Tuesday, February 26, 2013

Spurs at West Ham, Feb. 25th, 2013

This Is the One Where I Am Sincere, and Happy About That, and It's About Sports

         This is why I ditched my carpool, drove home from school really fast, threw on my strip and scarf, and waded through bullying Sam Allardyce-isms to finally, ecstatically reach a 2-3 result. What was the cost of getting home to watch? I missed the first two goals, but I waved my scarf and sang to "Nice One Cyril" while blazing north on the 99. The squad could not cope with West Ham's brutal pressing for the twenty first-half minutes I took in. Each time the ball landed at the feet of anyone but Parker, slow and back to goal, they were quite comprehensively muscled off. I had a snack at the half. Nothing changed, and Joe Cole scored in a way that seemed very embarrassing for all Spurs involved. It was as if they'd all peed themselves at once, and somehow another man profited from their collated incontinence. 

      But then Sigurdsson looked good! And Bale, of course, nailed it. Half on my unsteady, padded rocker, I half-screamed at his strike. Seated in the middle of the day 7,000 miles and a bunch of time zones from the action, yells of a more full-throated variety are difficult to muster. But if I didn't produce it, I felt it nonetheless. I gave a clap, texted my mom, made a drink with gin, and pretended like I hadn't still felt the nerves all through that extra time. Their historical deficiencies, the frailty and fear and proclivity for disappointment and inability to produce feelings of security, were unabated still by the Welshman's arrow. I knew that somehow Jaaskelainen himself would race/lumber to the opposition box and equalize for them, plunging his debt. 

     One man is basically scoring all the goals, if you haven't heard. Dembele's strike in Lyon and Sigurdsson's epic bundle seem exceptions to the rule. Adebayor is meant to be the tip of the proverbial spear, yet it is the poisoned barbs beneath the dulled head doing the damage. In the main, the work of the team instrument is being accomplished by a single component, though Lloris has been great at the way back. The others have ranged from forgettable, though not without very special moments of nice-ness, to more-than-solid, without being overly productive. No matter the individual quality of each member of the back four, any sort of attack turned towards them yields a disgusting amount of anxiety. Despite the quality of our center backs by themselves, I would like to see the unifying presence that will accompany Kaboul's return. Caulker is very good; Vertonghen is very good, at least when he plays at the center of the defense; Dawson is decent, and provides occasional offensive support, though the team's counter-attack is pitiful in its sloth. 

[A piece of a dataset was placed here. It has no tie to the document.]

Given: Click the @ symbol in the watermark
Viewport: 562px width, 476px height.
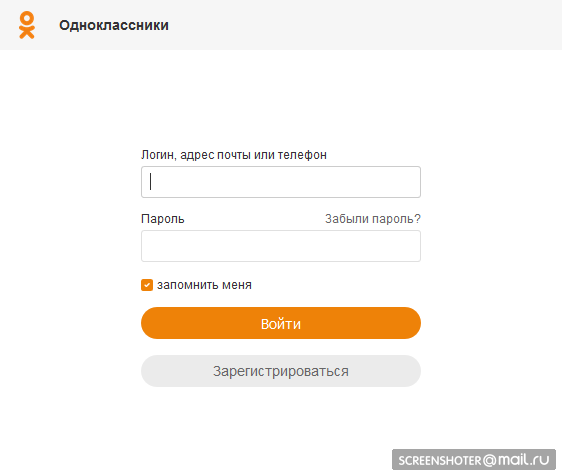Looking at the screenshot, I should (x=489, y=460).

     Examples are often shown of the extent to which the fan "loves" the game. How do I love the game, or the team? Purchasing ephemera, singing songs, deliberating on having to drive an extra day, an extra eighty miles. After watching the (uggggh) VICE (aaaaaabaaarfff) "Rivals" video piece on the animosity between, or, more accurately, emanating from, A.F.C. Wimbledon and/upon M.K. Dons, I want to visit England even less. If the plane dropped me straight off at the Lane and picked me up two hours later I will have considered the trip complete. But how does the game, or team, love us back? Anxiety, frequent emotional hollowness, grumpy-ness, and having to get up very early on weekends to watch something you fear might be a crushing loss, and feels like a crushing loss even when it's not. A hangover deepening and sharpening as the goals from rather twinky fellows in red shirts pour in on your mom's birthday, when she wanted to hang out with you and watch soccer at a bar on a Sunday morning. And then once it's 5-2, and it'll be 5-2 the next time when you wake up at 4:30 on a Saturday before having drive an hour North to take a four-hour train to the Bay, you feel even worse about not getting a particular woman's phone number at the party the previous night, and the rest of the day is just awful. 

     But today felt great. The tying goal against Manchester United a couple months back, when I had to wait for it to show up OnDemand and the epic soup I'd crafted disappeared down the drain amidst overheated glass, inspired the same feeling. The conclusion of the dramatic narrative, where we get to win this time, where it's our dream and we're taking it the fuck back. Catharsis and amazement and satisfaction, even when broke off from the uncertain surrounding rubble, are what we ask for, and what is seldom delivered. Yet when I fell asleep out back after the match, The Wings of the Dove half place-held on my knee, the Spurs scarf still hung about my neck and I was smiling.